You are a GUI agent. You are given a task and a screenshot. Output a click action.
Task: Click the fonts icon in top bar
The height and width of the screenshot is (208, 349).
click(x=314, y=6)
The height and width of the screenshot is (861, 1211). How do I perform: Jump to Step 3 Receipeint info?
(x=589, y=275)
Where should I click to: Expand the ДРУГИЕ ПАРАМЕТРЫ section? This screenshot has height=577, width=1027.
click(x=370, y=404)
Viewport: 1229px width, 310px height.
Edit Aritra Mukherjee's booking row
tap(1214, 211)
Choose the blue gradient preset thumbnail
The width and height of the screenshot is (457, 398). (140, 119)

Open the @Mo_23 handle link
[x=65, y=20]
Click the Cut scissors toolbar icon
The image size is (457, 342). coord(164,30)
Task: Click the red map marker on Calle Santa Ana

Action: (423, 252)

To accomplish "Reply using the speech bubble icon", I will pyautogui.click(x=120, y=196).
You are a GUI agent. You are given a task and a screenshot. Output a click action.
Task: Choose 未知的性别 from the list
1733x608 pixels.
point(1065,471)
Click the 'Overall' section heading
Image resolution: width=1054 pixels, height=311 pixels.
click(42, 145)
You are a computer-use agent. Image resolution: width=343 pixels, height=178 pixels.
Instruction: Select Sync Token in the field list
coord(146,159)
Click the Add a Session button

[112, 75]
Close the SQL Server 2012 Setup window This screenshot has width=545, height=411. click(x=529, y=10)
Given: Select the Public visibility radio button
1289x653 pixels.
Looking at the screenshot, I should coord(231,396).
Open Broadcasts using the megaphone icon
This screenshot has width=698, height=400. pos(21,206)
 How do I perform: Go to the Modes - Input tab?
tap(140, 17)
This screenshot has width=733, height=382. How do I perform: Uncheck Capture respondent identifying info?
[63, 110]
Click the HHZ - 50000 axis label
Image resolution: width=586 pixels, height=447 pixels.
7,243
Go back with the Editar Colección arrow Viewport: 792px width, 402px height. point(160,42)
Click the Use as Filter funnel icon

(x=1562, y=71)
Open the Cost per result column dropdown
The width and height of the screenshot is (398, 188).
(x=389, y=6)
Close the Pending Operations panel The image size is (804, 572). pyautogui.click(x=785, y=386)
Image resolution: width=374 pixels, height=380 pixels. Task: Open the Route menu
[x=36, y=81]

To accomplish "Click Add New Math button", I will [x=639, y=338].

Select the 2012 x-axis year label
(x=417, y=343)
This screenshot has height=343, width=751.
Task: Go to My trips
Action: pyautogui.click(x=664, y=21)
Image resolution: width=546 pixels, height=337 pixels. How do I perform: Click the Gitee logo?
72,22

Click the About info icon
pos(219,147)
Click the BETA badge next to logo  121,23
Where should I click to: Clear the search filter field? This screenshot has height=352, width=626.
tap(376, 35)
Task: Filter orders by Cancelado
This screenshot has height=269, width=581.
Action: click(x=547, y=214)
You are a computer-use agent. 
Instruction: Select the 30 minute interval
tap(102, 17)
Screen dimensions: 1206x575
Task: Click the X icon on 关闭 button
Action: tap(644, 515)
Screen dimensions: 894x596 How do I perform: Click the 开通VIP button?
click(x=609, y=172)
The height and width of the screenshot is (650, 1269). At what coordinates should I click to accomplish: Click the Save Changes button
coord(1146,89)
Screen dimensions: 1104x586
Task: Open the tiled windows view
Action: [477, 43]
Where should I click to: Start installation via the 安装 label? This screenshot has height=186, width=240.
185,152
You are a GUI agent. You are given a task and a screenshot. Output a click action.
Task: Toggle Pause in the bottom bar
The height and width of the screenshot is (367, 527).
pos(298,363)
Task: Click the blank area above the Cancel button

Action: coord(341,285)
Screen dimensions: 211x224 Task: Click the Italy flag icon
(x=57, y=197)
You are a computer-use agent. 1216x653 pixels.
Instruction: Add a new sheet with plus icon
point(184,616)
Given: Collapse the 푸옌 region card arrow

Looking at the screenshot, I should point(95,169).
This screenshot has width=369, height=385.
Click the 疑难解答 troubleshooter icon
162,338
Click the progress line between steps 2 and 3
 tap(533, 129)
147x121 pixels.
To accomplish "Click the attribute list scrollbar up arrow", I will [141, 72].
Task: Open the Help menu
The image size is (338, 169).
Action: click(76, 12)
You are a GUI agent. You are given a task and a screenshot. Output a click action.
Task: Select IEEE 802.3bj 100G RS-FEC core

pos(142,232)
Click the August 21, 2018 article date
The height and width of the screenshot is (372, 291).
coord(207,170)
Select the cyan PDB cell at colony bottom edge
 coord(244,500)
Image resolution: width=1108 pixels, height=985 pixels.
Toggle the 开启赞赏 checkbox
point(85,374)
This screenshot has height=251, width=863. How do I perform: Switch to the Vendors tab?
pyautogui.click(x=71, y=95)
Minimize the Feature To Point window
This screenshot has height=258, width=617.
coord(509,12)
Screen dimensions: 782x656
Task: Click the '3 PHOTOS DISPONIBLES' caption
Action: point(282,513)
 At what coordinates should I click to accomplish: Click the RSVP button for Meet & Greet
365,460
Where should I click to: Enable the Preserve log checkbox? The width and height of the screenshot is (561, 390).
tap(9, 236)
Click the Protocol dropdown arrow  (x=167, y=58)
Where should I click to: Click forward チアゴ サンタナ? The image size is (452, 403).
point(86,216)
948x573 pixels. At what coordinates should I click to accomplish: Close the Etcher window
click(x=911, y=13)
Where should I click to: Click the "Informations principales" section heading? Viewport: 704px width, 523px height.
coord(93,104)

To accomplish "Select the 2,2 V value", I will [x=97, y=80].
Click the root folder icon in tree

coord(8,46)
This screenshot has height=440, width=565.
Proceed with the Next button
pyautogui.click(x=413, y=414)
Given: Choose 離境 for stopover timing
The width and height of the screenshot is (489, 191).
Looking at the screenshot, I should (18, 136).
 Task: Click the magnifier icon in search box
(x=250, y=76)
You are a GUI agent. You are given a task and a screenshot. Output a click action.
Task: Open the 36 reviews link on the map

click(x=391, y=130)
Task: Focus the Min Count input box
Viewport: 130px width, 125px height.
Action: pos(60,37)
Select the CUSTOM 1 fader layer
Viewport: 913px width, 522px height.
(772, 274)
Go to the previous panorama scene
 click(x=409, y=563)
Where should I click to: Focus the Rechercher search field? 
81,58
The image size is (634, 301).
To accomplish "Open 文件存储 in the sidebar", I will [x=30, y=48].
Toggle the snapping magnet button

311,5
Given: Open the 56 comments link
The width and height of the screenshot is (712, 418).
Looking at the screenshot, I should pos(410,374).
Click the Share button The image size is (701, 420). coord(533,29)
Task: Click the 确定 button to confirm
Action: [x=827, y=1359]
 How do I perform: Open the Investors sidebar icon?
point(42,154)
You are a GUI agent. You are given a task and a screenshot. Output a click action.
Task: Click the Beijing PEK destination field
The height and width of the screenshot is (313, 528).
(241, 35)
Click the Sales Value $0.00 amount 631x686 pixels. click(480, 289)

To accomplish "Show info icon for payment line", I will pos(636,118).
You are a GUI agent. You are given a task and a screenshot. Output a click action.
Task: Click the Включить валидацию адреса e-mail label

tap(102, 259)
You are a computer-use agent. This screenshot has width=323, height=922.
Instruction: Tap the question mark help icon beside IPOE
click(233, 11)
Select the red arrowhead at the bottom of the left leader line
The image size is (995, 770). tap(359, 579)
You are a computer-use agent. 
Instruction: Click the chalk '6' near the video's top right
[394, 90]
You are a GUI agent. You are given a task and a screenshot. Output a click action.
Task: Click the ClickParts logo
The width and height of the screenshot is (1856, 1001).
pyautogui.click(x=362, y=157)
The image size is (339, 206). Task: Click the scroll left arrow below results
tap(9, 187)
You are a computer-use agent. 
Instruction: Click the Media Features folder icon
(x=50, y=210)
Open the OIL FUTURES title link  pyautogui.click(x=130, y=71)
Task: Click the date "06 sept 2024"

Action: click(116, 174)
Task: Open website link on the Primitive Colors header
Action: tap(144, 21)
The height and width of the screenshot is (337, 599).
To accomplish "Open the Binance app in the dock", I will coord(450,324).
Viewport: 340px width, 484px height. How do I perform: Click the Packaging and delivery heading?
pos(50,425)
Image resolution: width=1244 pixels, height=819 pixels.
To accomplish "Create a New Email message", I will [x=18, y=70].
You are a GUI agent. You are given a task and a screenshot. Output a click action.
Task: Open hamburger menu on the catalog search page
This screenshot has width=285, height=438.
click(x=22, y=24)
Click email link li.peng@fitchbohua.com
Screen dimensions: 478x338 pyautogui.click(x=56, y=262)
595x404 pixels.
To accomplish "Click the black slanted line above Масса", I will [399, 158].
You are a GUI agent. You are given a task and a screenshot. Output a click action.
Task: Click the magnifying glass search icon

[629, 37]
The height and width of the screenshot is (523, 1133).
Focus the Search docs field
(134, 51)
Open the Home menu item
◇ ◇ ◇
> [What you have to do]
Using the records above, restate word for word the lines from the one with "Task: Click the blank" through the one with "This screenshot has width=369, height=385.", both included.

> [Result]
Task: Click the blank area above the Cancel button

Action: coord(341,285)
Screen dimensions: 211x224 Task: Click the Italy flag icon
(x=57, y=197)
You are a computer-use agent. 1216x653 pixels.
Instruction: Add a new sheet with plus icon
point(184,616)
Given: Collapse the 푸옌 region card arrow

Looking at the screenshot, I should point(95,169).
This screenshot has width=369, height=385.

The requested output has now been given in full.